September 3, 2010 § Leave a Comment
One night, several years ago, I was talking to an old friend on the phone and he asked me how I was doing with my tobacco abstinence. I told him I had still not smoked – six months at that time – but it was not unusual for me to ‘miss’ it when I felt stressed or unhappy. He said one of these days he would turn over his new leaf and go on a diet and start exercising.
My addiction is to breathe in something that will relieve the pain, if only for a little while; his addiction is to swallow something that will relieve the pain, if only for a little while.
I told him how I had felt the night when I had so suddenly quit a forty+ year habit. “I was very unhappy and alone in the world. Although my dog Emmie’s spirit remained good, she was drawing closer to death every day. I had money problems and physically I just didn’t feel so good. When I looked ahead, I no longer believed that tomorrow would be any better than today.”
In the past, when I would feel overwhelmed by life or on the brink of a deep, deep sorrow, having a cigarette would muffle the edges just the slightest bit, just the tiniest bit of a reprieve and I would feel better if only for a few minutes. But in those last few weeks, even having a smoke didn’t help. The real reason I quit smoking was it just wasn’t working anymore.
Smoking is very déclassé these days. There’s even more social acceptance if you are hooked on drugs or alcohol. At least then you can go to some ritzy rehab clinic and emerge a newer, better, stronger person. But smoking is considered a ‘dirty’ habit that not only affects the user but the second hand smoke kills others around him – which is ironic because alcohol and drugs ruin individuals and families everyday.
Everyone has a deep sorrow or sometimes it is experienced as fear – somewhere in their psyche or soul or mind or heart – I don’t know if it can be in all those various locations but it is tenacious in its grip and terrifying in its revelations. When we feel this sadness it is so profound that we will do anything not to go into its depths – for fear of not emerging. So we run from it, or try to cover it up, or try to feed it, or try to silence it, etc.
But it cannot be evaded or satisfied or silenced. That night before I quit smoking, my question to the universe was “what can I do to make my life better?” or in other words, how can I be happy. The answer was to stop smoking. Not that not smoking was going to make me happy but that I could not understand how to be happy unless I stopped smoking. In other words until I stopped running away, until I lived with this great loneliness, this great sorrow, I would not be able to transcend it.
The existential question is “What can I do to make ‘me’ happy?” But it is a trick question.

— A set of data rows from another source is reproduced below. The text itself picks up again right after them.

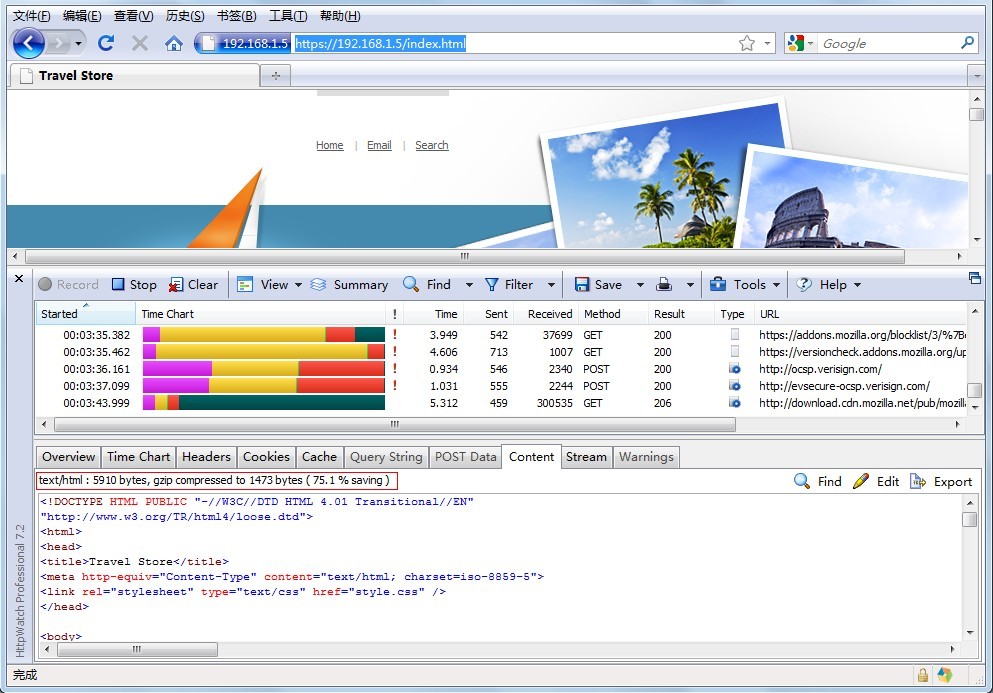Click Edit in the Content pane
Screen dimensions: 993x693
coord(876,481)
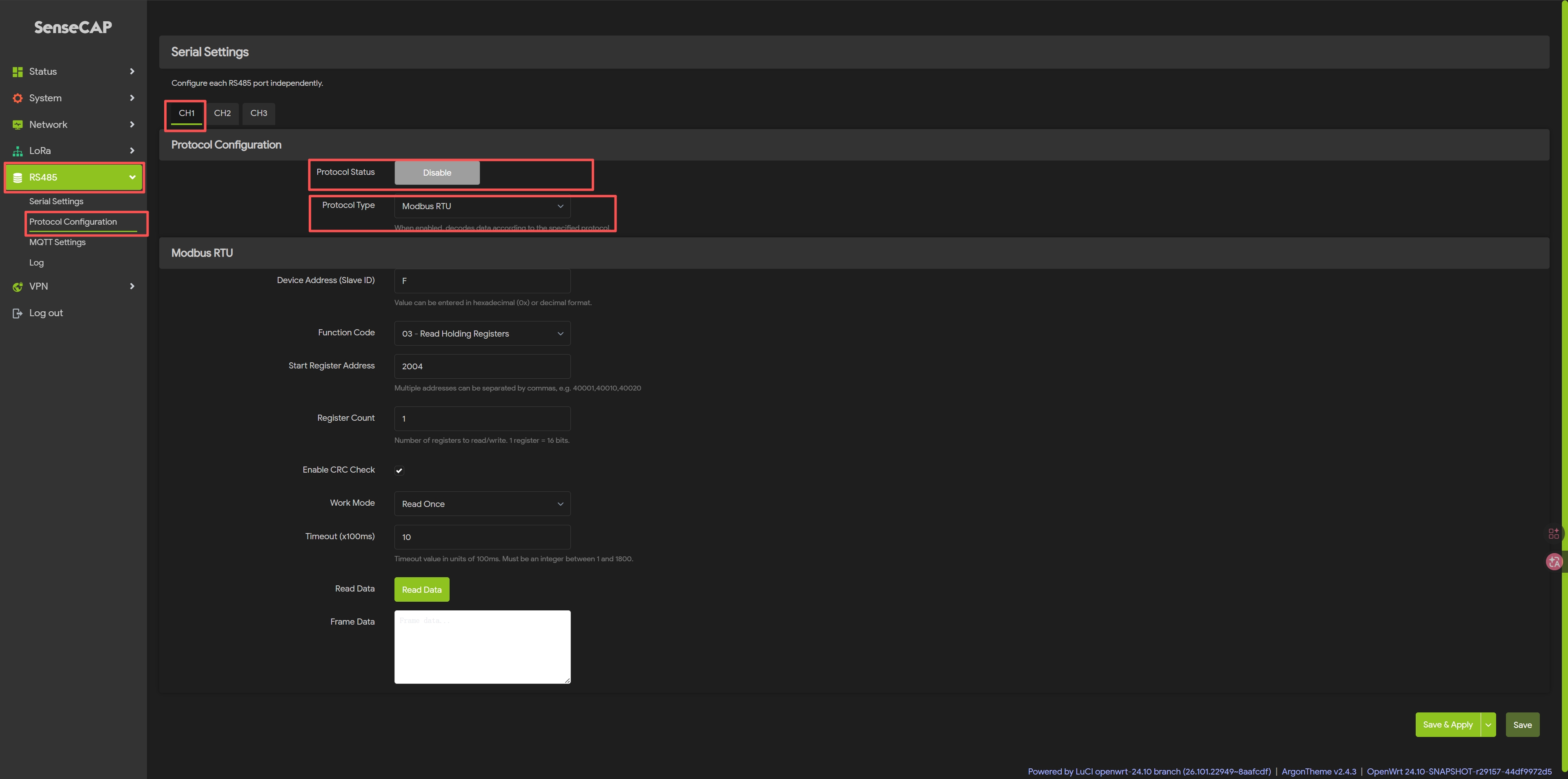Click the LoRa hierarchy icon
The height and width of the screenshot is (779, 1568).
point(18,151)
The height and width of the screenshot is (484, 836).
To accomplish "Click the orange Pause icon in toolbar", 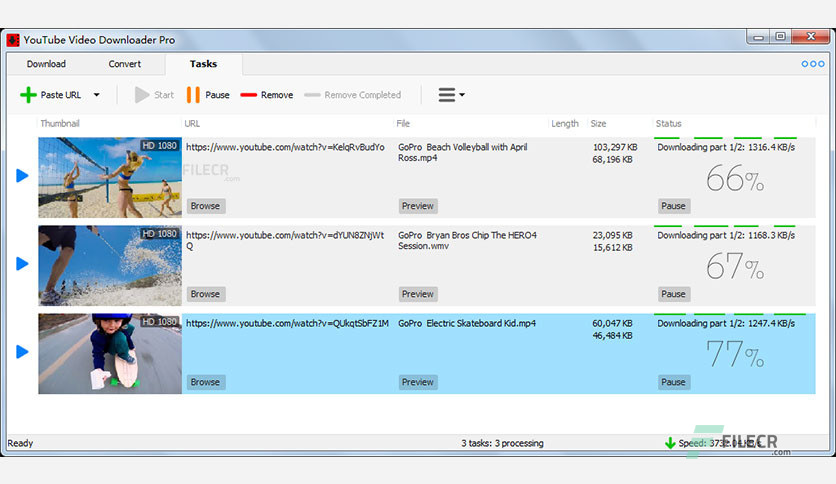I will (193, 95).
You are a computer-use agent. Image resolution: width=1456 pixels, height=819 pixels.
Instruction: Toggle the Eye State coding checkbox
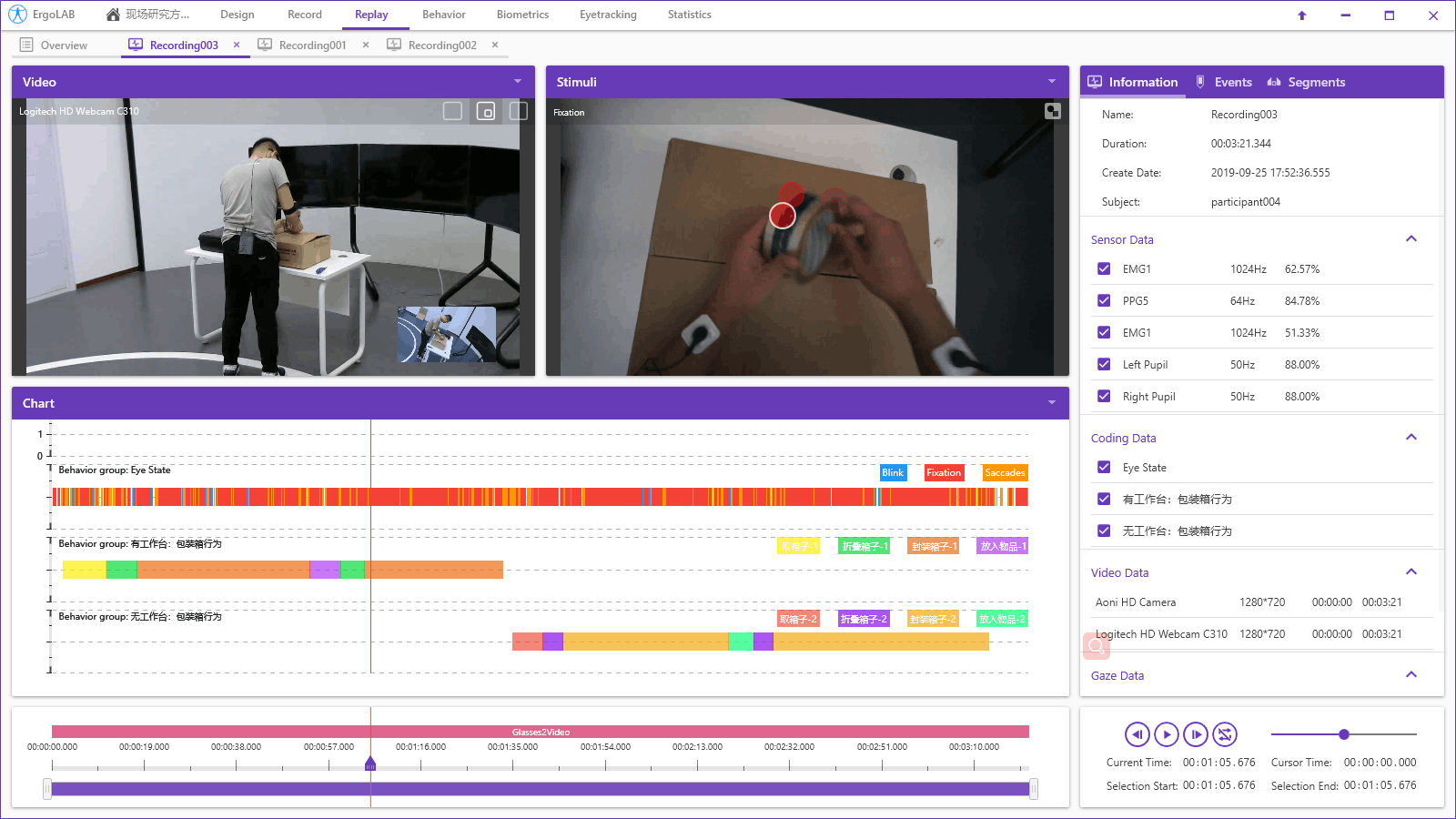click(1104, 467)
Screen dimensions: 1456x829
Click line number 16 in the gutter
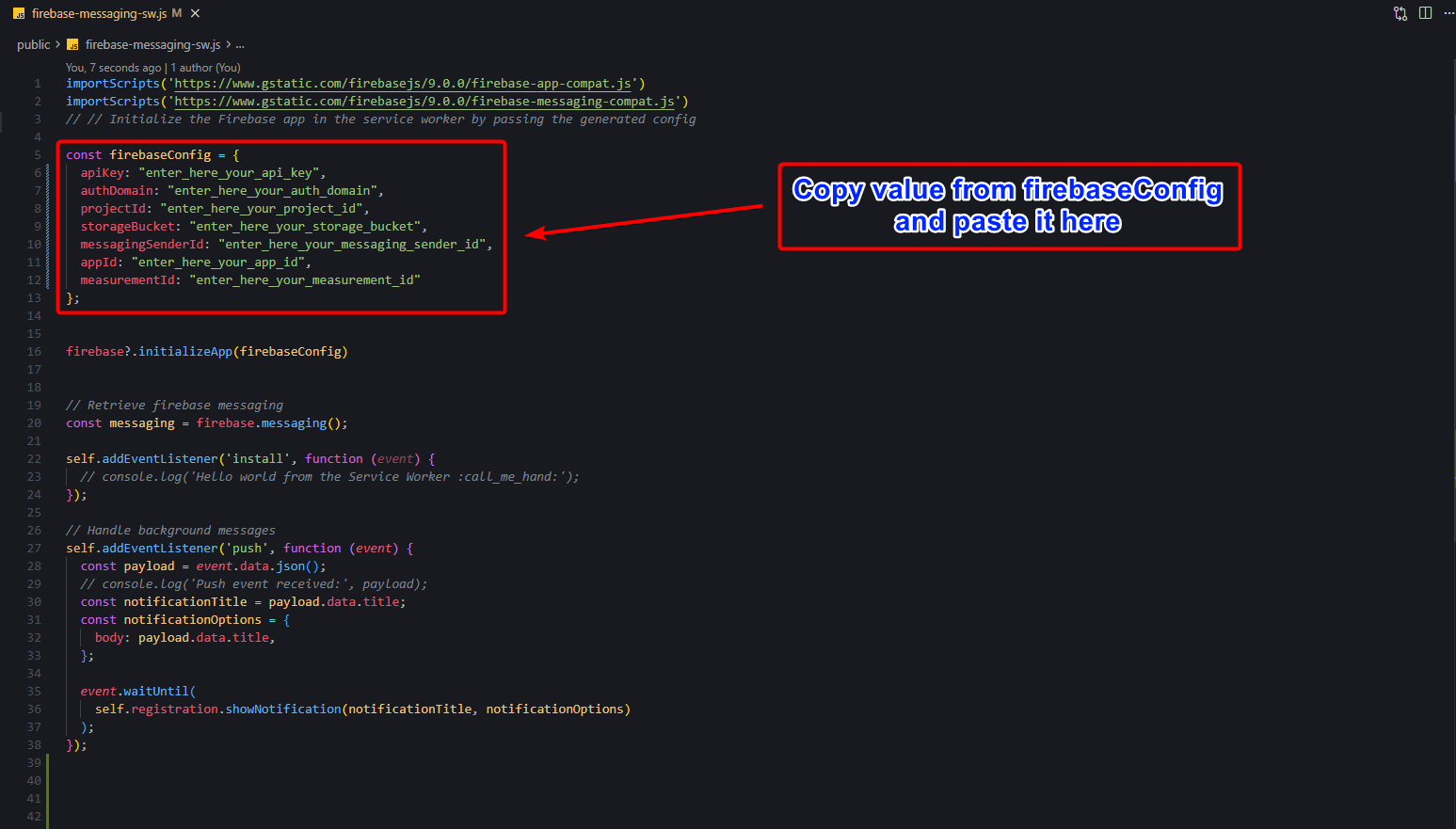pos(34,352)
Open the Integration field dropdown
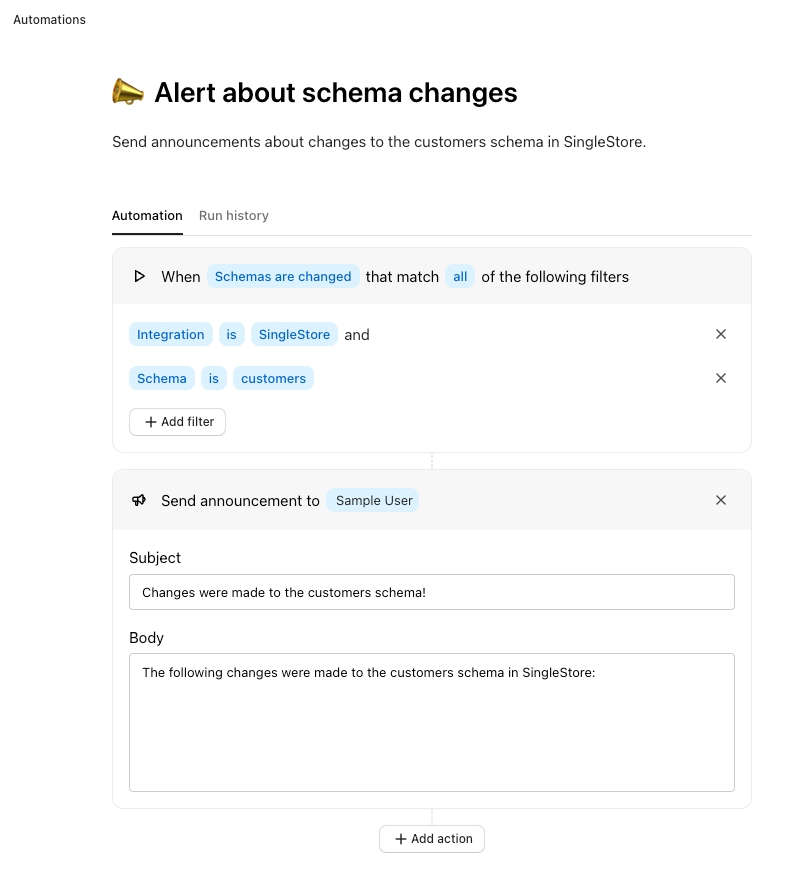This screenshot has width=803, height=880. coord(170,334)
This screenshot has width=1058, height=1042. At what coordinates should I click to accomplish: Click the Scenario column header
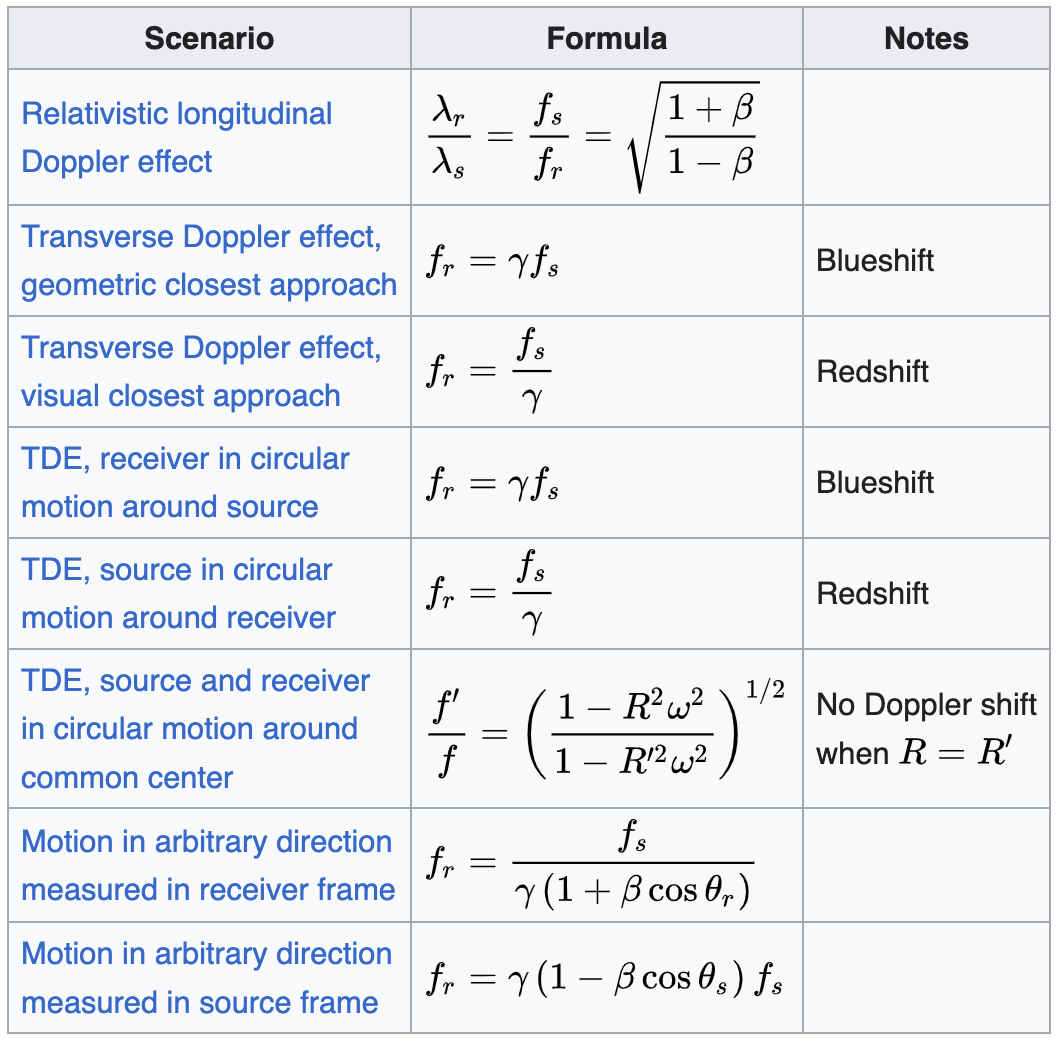click(x=209, y=39)
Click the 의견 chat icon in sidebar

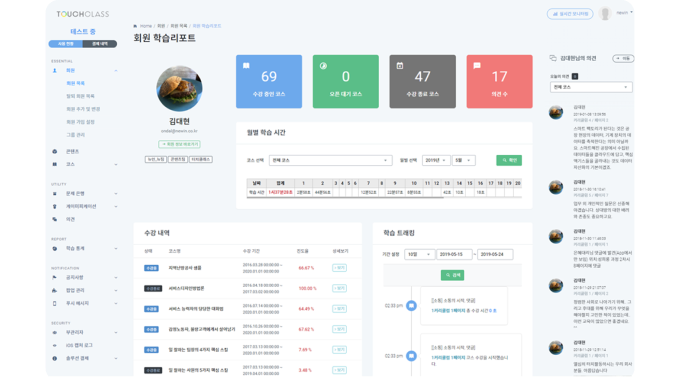[55, 219]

Who is the “I” who feels it must act, and who is the “me” who is demanding to be happy? I know for sure that the ‘me’ is the ego, that self-centered, frightened, survival-dominated part of my mind who never has enough love or safety or possessions or security. If this ‘me’ can never be happy or satisfied, or no thing ever satisfies the ‘me’, then why do “I” go on trying?
How can I make tomorrow better than today? How can I pursue happiness? Isn’t happiness another illusion? Isn’t it a temporary state that some times exists because the ‘wanting’ is temporarily silenced and when that desire is satisfied another soon rises in its place. It is not in the nature of the ‘me,’ of the ego to ever be satisfied.
When smoking no longer temporarily silenced the wanting, there was nothing left to do. There were no more pain killers. The pain must be lived with on a daily basis, side by side, shoulder to shoulder. It is only in living with pain that we can see through it.